Z-SAMB: Zero-Shot Multi-Reference Multi-Modal Style Alignment
Z-SAMB (Zero-Shot Style-Aligned Multi-Reference Multi-Modal Blending) extends the StyleAligned paradigm to handle multiple reference styles simultaneously while incorporating multi-modal context from text, images, and audio — all without any fine-tuning.
Motivation
Single-reference style transfer is limited: real creative tasks often blend styles (impressionist palette + cubist geometry) or draw from context richer than a single image.

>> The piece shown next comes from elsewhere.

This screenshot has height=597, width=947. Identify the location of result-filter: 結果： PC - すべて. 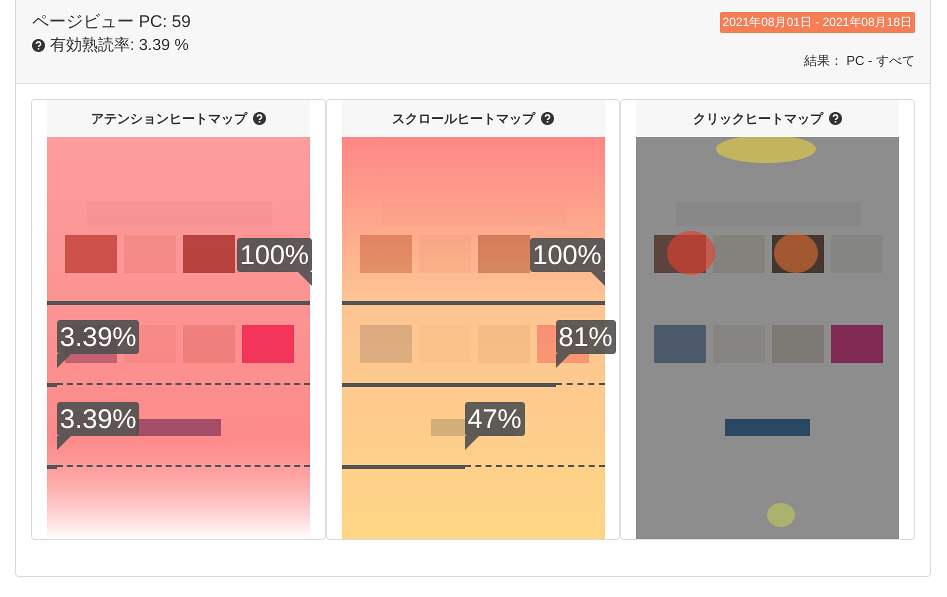
(860, 61). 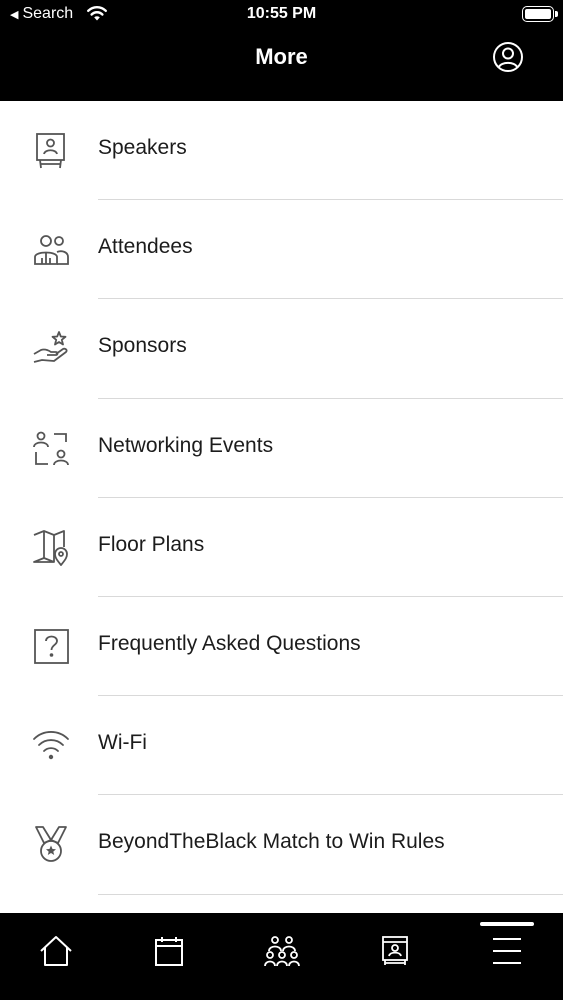 What do you see at coordinates (230, 643) in the screenshot?
I see `menu-item-label: Frequently Asked Questions` at bounding box center [230, 643].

Z-SAMB addresses both limitations by:
- Multi-reference blending: interpolate across multiple style references in the attention space, with configurable weights per reference.
- Multi-modal context awareness: leverage BLIP (vision-language), CLAP (audio-language), and Whisper (audio transcription) to condition style selection on multi-modal prompts — e.g., generate an image in the style suggested by a piece of music or a textual mood description.
Key Components
- AdaIN (Adaptive Instance Normalisation): fast style statistics transfer for coarse-grained style blending.

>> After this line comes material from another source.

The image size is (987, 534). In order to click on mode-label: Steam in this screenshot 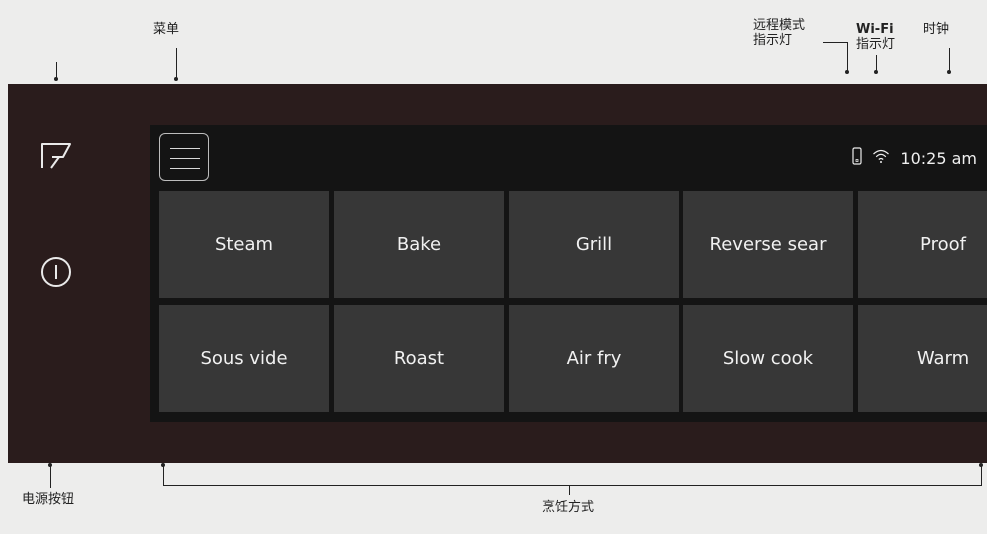, I will do `click(244, 244)`.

- Shared attention (StyleAligned): fine-grained texture and pattern propagation from reference to target.
- BLIP captions: automatically describe style references for text-guided selection.
- CLAP + Whisper: audio modal input — derive style keywords from music/speech to guide generation.
Technology
Python, Jupyter Notebooks, Hugging Face Diffusers, BLIP, CLAP, Whisper, Stable Diffusion XL.